Daneben fand ich als letztes Beispiel auch die Gambitideen in der Slawischen Eröffnung ganz gut. Die erste brachte eine schmerzhafte Erinnerung in mir hoch, weil ich nach 1.d4 d5 2.c4 c6 3.Sf3 Sf6 4.Sc3 dxc4 5.e4 b5 mit Schwarz einmal mächtig unter die Räder des weißen Angriffes kam. Mein Gegner spielte damals das anerkannte Geller Gambit mit 6.e5, aber das ist für das vorliegende Buch zu gut ausanalysiert.
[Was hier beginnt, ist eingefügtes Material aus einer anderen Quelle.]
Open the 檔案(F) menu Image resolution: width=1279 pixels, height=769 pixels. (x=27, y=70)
Zum Glück kam zuletzt das etwas ruhiger aussehende 6.Le2, das aber auch schon niemand geringeres als Weltmeister Magnus Carlsen gespielt hat. Es bringt etwas frischen Wind in diese Variante und wird in einer gut kommentierten Partie präsentiert, die Lust auf mehr macht. Ebenfalls sehr interessant wirkte auf mich aber auch die Idee nach 1.d4 d5 2.c4 c6 3.Sf3 Sf6 4.Sc3 a6 5.Dc2. Schwarz spielt eine meiner alten Lieben, das Chebanenkosystem, und Weiß geht es nach b5 mit 6.e4 hart an. Nach dxc4 7.b3 spielt Weiß auf eine typische positionelle Kompensation. Ich hätte mir hier ein paar Varianten nach cxb3 gewünscht, da der Partiezug Da5 zwar kämpferisch, aber nicht unbedingt natürlich wirkt. Das ist hier und da ein kleiner Kritikpunkt, aber meist bekommt der Leser alles mitgeliefert, um die jeweilige Variante gleich erfolgreich ausprobieren zu können.
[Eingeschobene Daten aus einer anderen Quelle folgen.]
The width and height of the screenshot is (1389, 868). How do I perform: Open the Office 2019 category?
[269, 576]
Bei der Darstellung der Systeme gibt wie beim Vorgänger zwei Arten. Mal wird aus vielen Partiefragmenten und eigenen Analysen ein Bild der Variante gezeichnet, mal gibt es eine interessante Partie als Aufhänger, in der die typischen Ideen in verbalen und Analyse-Kommentaren aufgezeigt werden.
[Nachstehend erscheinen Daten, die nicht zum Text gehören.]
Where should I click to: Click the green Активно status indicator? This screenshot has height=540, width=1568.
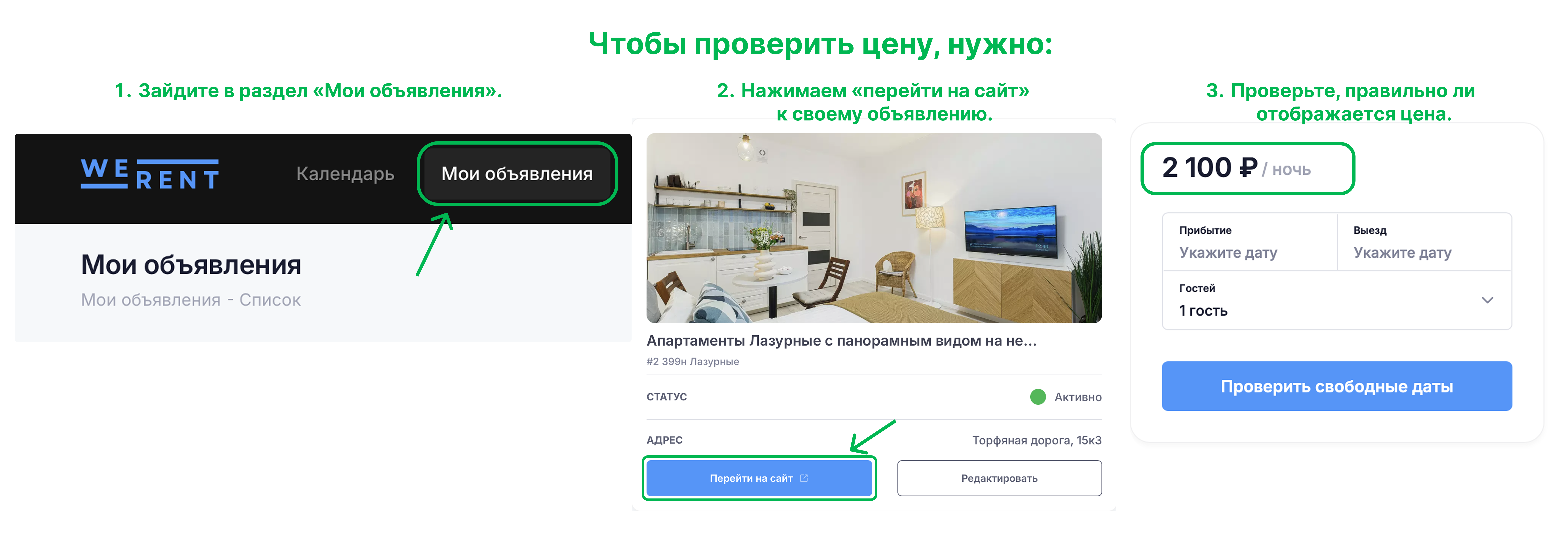(x=1038, y=397)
Insgesamt kann ich sagen, dass hier für Freunde der geschlossenen Eröffnung viele moderne und überraschende Ideen aufgezeigt werden, die viel Gift mitbringen. Der Autor ist dabei aber dennoch stets objektiv und versucht nicht, in jeder empfohlenen Variante Vorteil zu zeigen, zeigt aber in den unklaren Stellungen dennoch genug Ideen, dass man aufgrund des Wissensvorsprunges gut gewappnet sein sollte. Ich kann dieses Buch sehr empfehlen, wenn man einmal Lust auf weniger ausgetretene Pfade und skurrilere Stellungen hat!